Entretanto não é só os torcedores rivais, do próprio Santos e parte da mídia que rejeitou ou ainda rejeita o treinador campeão da Copa América com o Chile em 2015. Desde que ele chegou ao país, diversos técnicos brasileiros já fizeram discurso contra o técnico de Messi na Copa do Mundo de 18. Fábio Carrile, treinador do Corinthians, e, pra mim, um dos poucos treinadores promissores no cenário nacional respondeu que Sampaoli não trazia nada de novo para o futebol brasileiro.

Jair Ventura fracassou em um Santos de destaques como Gabigol e Bruno Henrique

Em 2017, quando o Flamengo anunciou o colombiano Reinaldo Rueda como novo técnico do time da Gávea, uma declaração do então técnico do Botafogo, Jair Ventura, também chamou atenção:

“Não que eu seja contra os estrangeiros trabalharem aqui, mas estamos perdendo mercado lá fora. Daqui a pouco perdemos o interno. Então do que adianta se preparar, estudar? Venho fazendo cursos sempre, me preparando. As pessoas tem que primeiro olhar para cá, para depois olhar para fora. Isso (chegada de técnicos estrangeiros) eu não vejo de uma maneira legal. Respeito a decisão, ele é um grande treinador, acho que pode dar certo. Mas estou falando em nome dos treinadores, como jovem e brasileiro. Isso é muito ruim”.

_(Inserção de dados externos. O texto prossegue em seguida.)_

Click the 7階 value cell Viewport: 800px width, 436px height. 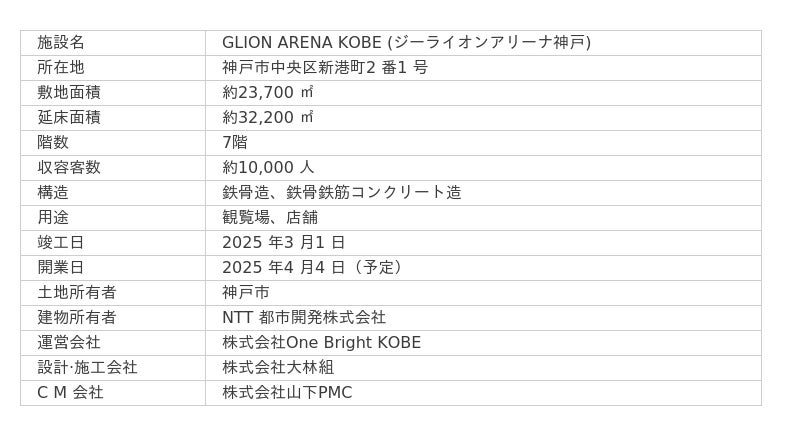(x=235, y=142)
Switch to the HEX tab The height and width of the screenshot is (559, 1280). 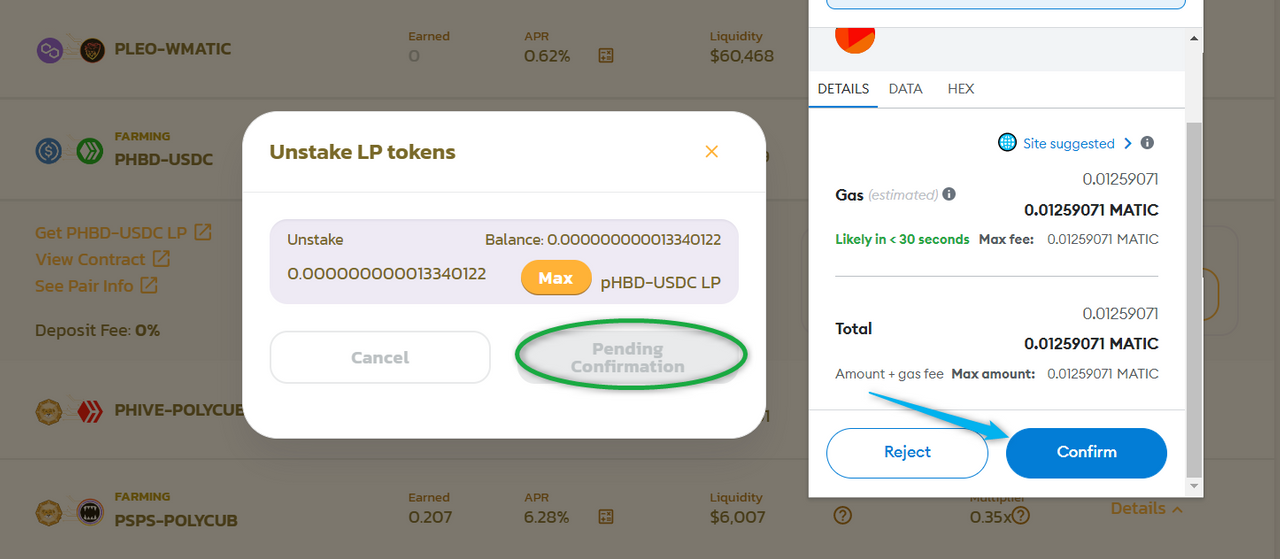point(960,89)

Na época em que foi contratado pelo Flamengo, Rueda havia acabado de sair do Atlético Nacional de Medelín, time campeão da Libertadores de 2016 e finalista da Copa Sul-Americana do mesmo ano.

O time era tão bom que só não repetiu o feito do Barcelona de 2014/15 de conquistar todos os títulos que disputou, pois abriu mão do título da Sul-Americana para o Chapecoense devido ao desastre da Lamia que matou quase todo time da equipe de Chapecó. Os colombianos tinham um time muito superior ao brasileiro e provavelmente venceriam o confronto contra os catarinenses.

Agora, fica a pergunta, por que no país que foi eliminado por europeus, tomando um banho de bola da França, da Holanda, da Alemanha e da Bélgica nas últimas quatro Copas do Mundo, sendo que uma delas disputou em casa, se incomoda tanto quando alguém aparece e resolve fazer diferente num futebol tão ultrapassado quanto o nosso? Por que Rueda e Osório incomodaram e, agora, Sampaoli incomoda tanto?

O treinador acusado por Jair de roubar empregos de técnicos brasileiros

Ao olharmos pro cenário europeu, nos grandes clubes e nas grandes ligas, não vemos treinadores brasileiros sendo cogitados por lá. Enquanto os nossos vizinhos argentinos vão pra Europa e fazem sucesso lá. Em dois clubes particularmente, técnicos argentinos são tratados como Deus. Diego Simeone revolucionou o Atlético de Madri, colocou os colchoneros em lugar de destaque na Liga dos Campeões (chegou à final duas vezes), faturou duas vezes a Liga Europa e barrou Barcelona e Real Madrid uma vez na Liga Espanhola.

Simeone papa títulos na Europa

Na Inglaterra, mais precisamente no Norte de Londres, um outro argentino é considerado um mágico pela sua torcida. Mauricio Pochettino transformou o jeito do Tottenham de jogar, fez os Spurs sonharem em conquistar o título inglês e agora se encaminha para as quartas de final da Liga dos Campeões da Europa.

Torcida do Tottenham canta: “Ele é mágico. Vocês sabem. Mauricio Pochettino”

Será que os treinadores brasileiros não têm mesmo nada a aprender, será que o nosso futebol tem mesmo que continuar sendo reativo, com inúmeros laterais sendo batidos na área quando homens como Abel Braga, Mano Menezes e Luiz Felipe Scolari ganham quase um milhão de reais pra treinar as suas equipes?

O futebol bem jogado não deveria incomodar no país que produziu gênios como Pelé, Garrincha, Zico, Ronaldinho Gaúcho, Ronaldo e Falcão.